• **WHAT THE EXERCISE ASKS**:
Will you write out, word for word, every line from the one with "You are a GUI" to the final line of the data below, with the pictures left out?

::: DATA FOR THIS TASK

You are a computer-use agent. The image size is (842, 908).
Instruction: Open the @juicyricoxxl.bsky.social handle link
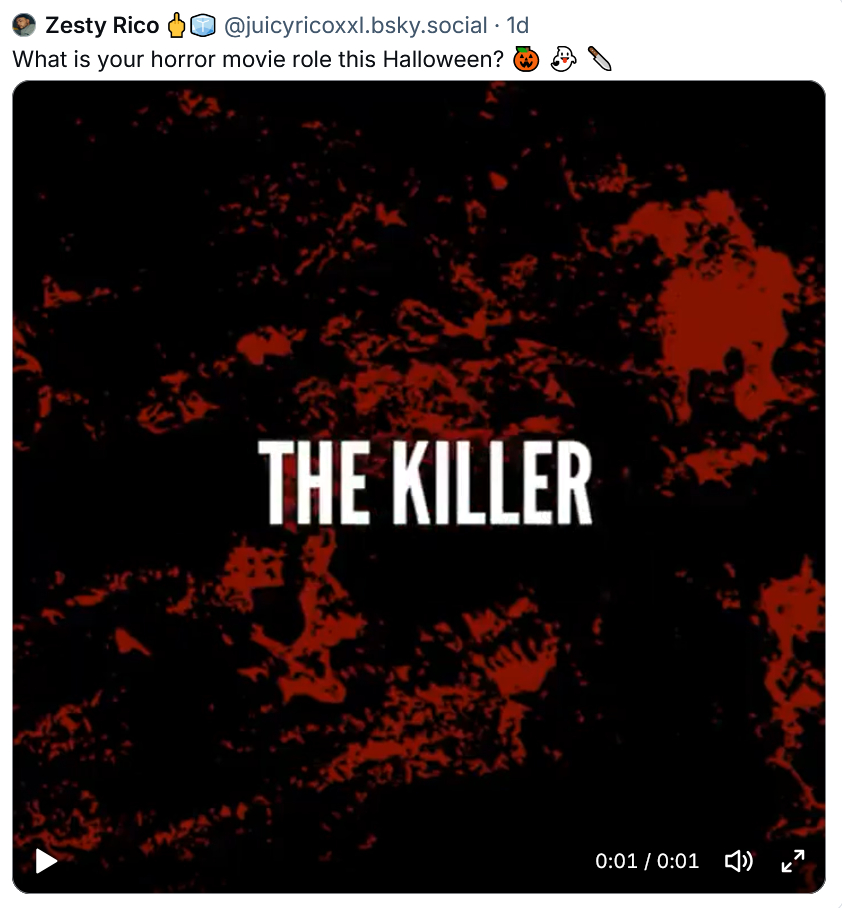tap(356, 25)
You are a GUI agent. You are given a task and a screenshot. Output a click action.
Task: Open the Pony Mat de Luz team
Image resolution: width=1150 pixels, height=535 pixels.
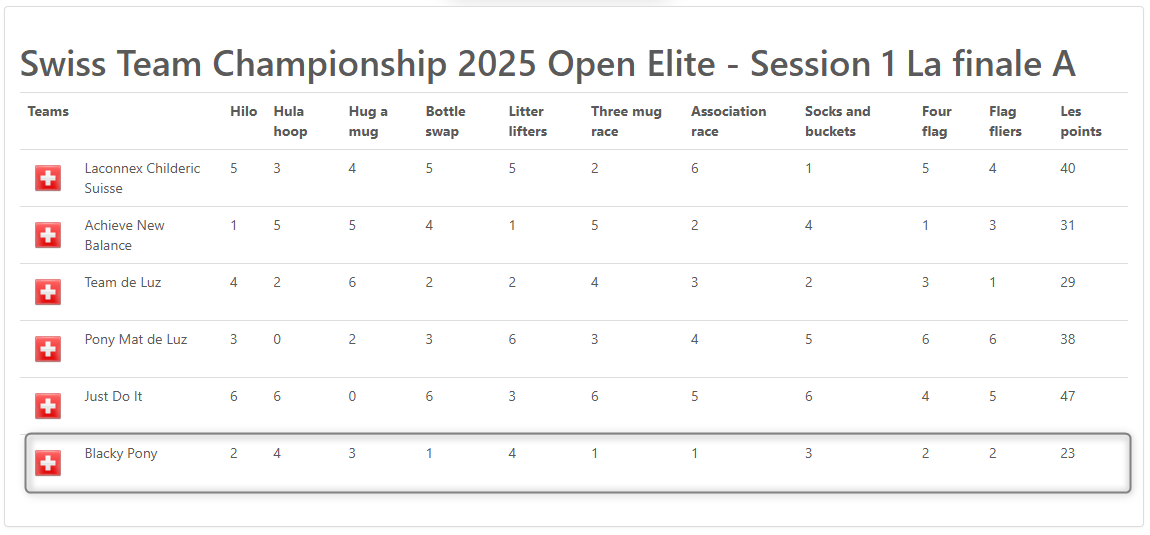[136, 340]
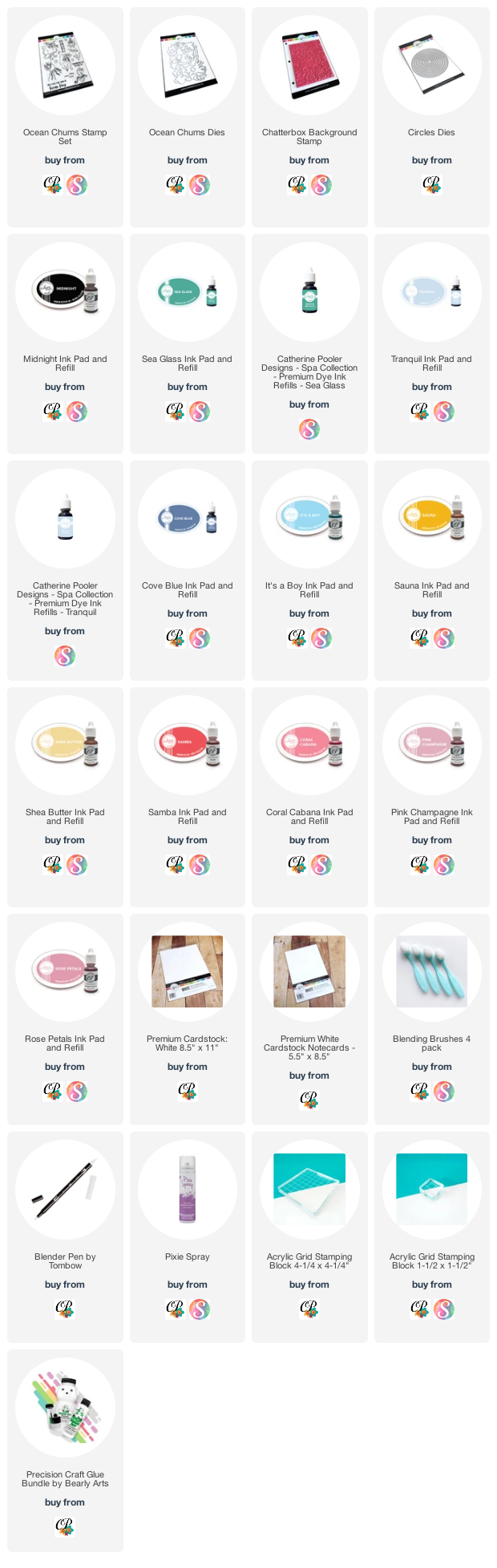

::::::

• **SOLUTION**:
You are a GUI agent. You are given a task and a screenshot. Output a click action.
Task: Open the Pony Mat de Luz team
Image resolution: width=1150 pixels, height=535 pixels.
[136, 340]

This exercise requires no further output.